Lenzing sei bis dahin mit 15 bis 20 Leuten vor Ort gewesen. "Von der Aufgabenaufteilung her war von Anfang an klar, dass die Lenzing die Produktion und die Materialbeschaffung plus Qualitätssicherung und Zertifikate macht", so Wieser. Die Aufgaben von Palmers seien Verkauf, Marketing, Logistik und Buchhaltung gewesen. "Ich finde es einfach nicht in Ordnung, wenn sich ein Partner in dieser Zeit, salopp gesagt, ein bissl davonstiehlt."

Begründung von Lenzing

Die Begründung von Lenzing, wonach man keinen Zugang zu wichtigen Unterlangen erhalten habe, lässt Wieser nicht gelten. "Wissen Sie, was bei einer Hausdurchsuchung passiert? Die beschlagnahmen alles. Wir sind bis Samstagabend hier gesessen, haben alles zusammen ausgearbeitet. Gestern noch sind Daten ausgetauscht worden, heute in der Früh sind die letzten Daten ausgetauscht worden." Aber es sei eben keine Einsicht in Unterlagen möglich, die bei der Staatsanwaltschaft seien.
 
Am Wochenende sei die Maskenproduktion unterbrochen gewesen, inzwischen habe man sie aber wieder aufgenommen, berichtete Wieser. Man produziere jetzt eben vorerst auf Lager. "Die letzte Woche war jetzt nicht die umsatzstärkste, das muss man ganz klar sagen." Die Qualität der Masken sei aber hervorragend, auch wenn geringe Mengen in China zugekauft worden seien. Das habe man am vergangenen Wochenende neuerlich überprüfen lassen.
 
Er habe weiterhin vor, die Hygiene Austria ganz zu übernehmen. "Ich habe ein Übernahmeangebot gelegt, wir waren schon in Vertragsausarbeitung, es war für 14 Uhr heute der Notar bestellt", sagte Wieser.

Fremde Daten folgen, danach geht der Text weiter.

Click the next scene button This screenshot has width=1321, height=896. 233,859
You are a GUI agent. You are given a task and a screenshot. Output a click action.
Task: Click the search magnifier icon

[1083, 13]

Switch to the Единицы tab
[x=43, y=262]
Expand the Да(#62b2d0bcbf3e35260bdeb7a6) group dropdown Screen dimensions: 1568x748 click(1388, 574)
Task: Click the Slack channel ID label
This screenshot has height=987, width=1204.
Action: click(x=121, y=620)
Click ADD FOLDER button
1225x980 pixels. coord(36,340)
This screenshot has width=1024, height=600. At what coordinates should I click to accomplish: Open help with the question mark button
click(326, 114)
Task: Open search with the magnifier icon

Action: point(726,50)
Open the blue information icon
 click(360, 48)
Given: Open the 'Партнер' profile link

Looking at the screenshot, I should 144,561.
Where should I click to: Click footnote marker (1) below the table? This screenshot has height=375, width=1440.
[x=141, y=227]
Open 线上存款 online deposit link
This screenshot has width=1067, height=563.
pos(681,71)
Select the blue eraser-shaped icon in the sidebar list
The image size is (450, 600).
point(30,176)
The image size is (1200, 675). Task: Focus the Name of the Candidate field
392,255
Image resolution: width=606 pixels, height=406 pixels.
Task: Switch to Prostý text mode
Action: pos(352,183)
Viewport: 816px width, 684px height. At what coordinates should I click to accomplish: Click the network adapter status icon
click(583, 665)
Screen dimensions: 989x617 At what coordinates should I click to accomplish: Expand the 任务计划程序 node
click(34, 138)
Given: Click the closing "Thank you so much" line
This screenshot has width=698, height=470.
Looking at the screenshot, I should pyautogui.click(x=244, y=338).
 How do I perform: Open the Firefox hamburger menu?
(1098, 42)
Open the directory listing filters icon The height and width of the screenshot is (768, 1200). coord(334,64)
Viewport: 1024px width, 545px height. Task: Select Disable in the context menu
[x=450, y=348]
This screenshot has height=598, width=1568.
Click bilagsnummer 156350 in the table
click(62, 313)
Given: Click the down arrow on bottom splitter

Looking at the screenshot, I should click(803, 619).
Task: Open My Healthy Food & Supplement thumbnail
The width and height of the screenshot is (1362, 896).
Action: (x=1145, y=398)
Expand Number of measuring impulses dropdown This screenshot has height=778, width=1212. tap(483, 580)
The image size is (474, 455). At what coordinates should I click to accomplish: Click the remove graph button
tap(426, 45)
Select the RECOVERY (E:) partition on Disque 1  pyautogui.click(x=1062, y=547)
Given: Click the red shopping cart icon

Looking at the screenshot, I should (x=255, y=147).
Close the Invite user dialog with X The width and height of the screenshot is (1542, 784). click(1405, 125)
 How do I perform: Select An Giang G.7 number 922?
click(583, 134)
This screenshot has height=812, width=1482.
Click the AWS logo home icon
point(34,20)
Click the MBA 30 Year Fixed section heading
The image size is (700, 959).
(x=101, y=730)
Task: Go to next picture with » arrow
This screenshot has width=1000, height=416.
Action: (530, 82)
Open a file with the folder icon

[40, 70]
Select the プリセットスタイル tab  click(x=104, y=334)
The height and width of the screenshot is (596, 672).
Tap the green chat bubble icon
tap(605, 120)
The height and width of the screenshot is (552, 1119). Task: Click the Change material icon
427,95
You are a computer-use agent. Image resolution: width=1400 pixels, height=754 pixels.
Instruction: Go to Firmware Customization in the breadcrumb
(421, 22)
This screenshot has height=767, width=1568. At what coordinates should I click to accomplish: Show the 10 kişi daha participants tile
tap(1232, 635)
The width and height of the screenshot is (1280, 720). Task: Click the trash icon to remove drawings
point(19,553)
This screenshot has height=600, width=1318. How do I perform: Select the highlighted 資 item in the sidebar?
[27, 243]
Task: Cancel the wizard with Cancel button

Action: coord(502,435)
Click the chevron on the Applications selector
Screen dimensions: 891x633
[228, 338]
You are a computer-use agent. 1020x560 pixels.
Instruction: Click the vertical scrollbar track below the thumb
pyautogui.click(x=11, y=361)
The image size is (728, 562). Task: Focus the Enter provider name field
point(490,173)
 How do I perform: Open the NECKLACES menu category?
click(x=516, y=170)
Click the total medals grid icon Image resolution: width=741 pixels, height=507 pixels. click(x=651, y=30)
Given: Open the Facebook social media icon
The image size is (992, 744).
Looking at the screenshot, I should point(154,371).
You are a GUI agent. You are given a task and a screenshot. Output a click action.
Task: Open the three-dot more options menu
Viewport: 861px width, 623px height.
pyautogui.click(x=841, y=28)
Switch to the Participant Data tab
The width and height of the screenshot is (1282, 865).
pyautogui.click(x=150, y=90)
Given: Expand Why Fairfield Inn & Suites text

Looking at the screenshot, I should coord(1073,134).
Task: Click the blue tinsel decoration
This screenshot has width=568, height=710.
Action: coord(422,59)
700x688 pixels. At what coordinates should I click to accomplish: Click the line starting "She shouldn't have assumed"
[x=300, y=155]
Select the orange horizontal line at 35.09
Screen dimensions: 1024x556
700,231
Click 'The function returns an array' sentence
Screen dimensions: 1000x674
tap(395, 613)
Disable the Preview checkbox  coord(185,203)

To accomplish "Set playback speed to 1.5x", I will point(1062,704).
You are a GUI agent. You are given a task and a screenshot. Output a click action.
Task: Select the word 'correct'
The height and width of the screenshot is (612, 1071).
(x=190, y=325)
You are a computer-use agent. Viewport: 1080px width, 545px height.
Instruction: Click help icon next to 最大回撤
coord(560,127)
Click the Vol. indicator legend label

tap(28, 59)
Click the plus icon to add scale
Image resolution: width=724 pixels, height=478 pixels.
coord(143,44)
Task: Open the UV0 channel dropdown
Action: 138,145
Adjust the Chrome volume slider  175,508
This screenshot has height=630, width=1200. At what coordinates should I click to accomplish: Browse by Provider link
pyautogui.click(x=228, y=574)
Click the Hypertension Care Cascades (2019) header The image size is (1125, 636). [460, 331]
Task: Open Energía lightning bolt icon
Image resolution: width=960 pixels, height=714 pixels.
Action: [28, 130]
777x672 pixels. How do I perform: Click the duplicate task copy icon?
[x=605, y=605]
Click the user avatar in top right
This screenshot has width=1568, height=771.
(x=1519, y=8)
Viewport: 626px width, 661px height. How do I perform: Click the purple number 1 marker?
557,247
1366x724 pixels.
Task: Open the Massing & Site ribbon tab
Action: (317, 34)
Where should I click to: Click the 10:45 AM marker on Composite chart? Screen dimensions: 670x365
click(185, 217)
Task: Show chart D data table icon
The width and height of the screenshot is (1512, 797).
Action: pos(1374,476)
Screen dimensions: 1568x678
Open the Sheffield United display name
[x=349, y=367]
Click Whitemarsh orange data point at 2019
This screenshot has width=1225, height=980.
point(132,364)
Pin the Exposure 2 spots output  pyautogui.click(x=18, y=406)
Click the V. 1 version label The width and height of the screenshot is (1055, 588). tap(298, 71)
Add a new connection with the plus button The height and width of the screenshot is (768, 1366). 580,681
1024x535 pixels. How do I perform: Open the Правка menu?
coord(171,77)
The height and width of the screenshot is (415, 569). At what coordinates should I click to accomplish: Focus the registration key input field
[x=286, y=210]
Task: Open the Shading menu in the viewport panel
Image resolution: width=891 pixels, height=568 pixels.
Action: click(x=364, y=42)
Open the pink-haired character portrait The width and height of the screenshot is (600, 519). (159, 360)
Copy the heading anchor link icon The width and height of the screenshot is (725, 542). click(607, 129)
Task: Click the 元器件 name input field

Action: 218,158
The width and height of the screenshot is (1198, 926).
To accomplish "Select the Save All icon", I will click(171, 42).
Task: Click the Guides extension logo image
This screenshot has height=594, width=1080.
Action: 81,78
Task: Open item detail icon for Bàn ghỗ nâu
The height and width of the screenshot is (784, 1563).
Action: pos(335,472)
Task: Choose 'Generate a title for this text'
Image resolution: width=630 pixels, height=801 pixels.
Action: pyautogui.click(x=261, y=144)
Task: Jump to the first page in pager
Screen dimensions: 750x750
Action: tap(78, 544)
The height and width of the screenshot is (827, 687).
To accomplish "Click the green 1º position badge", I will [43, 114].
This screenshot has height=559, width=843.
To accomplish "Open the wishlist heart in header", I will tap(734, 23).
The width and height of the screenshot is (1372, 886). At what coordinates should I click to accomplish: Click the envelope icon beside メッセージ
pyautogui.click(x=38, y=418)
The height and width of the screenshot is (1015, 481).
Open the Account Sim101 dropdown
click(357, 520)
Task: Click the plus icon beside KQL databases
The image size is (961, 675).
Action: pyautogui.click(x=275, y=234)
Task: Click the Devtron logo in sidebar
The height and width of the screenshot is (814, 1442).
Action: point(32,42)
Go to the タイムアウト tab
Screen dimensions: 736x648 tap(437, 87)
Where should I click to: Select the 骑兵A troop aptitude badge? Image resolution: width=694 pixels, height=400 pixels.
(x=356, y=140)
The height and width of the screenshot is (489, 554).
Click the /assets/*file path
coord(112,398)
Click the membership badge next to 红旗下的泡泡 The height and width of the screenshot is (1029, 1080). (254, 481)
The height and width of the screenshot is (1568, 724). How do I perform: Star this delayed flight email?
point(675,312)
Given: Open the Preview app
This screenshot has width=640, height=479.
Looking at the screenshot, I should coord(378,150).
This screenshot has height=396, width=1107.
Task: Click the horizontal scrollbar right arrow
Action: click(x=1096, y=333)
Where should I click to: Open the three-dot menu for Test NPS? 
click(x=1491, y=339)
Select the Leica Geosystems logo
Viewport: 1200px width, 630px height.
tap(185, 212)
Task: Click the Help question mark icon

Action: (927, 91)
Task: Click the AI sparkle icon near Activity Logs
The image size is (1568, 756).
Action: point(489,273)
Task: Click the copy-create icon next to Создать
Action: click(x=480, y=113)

Stattdessen habe es aber die überraschende Presseaussendung der Lenzing gegeben. Er sei nach wie vor an der Übernahme interessiert, aber "da muss man mit mir reden. Wenn der Mehrheitsgesellschafter nicht mehr mit dir redet, dann wird's ein bissl schwierig. Ich habe alle angerufen, es hebt keiner ab."

Hintergrund

An der im Frühjahr 2020 zur Maskenproduktion gegründeten Hygiene Austria hält die Lenzing AG 50,1 Prozent, die Palmers Textil AG 49,9 Prozent. Das in Wiener Neudorf (Bezirk Mödling) ansässige Unternehmen hatte eingeräumt, dass ein Teil der als "Made in Austria" vermarkteten Masken in China zugekauft wurde.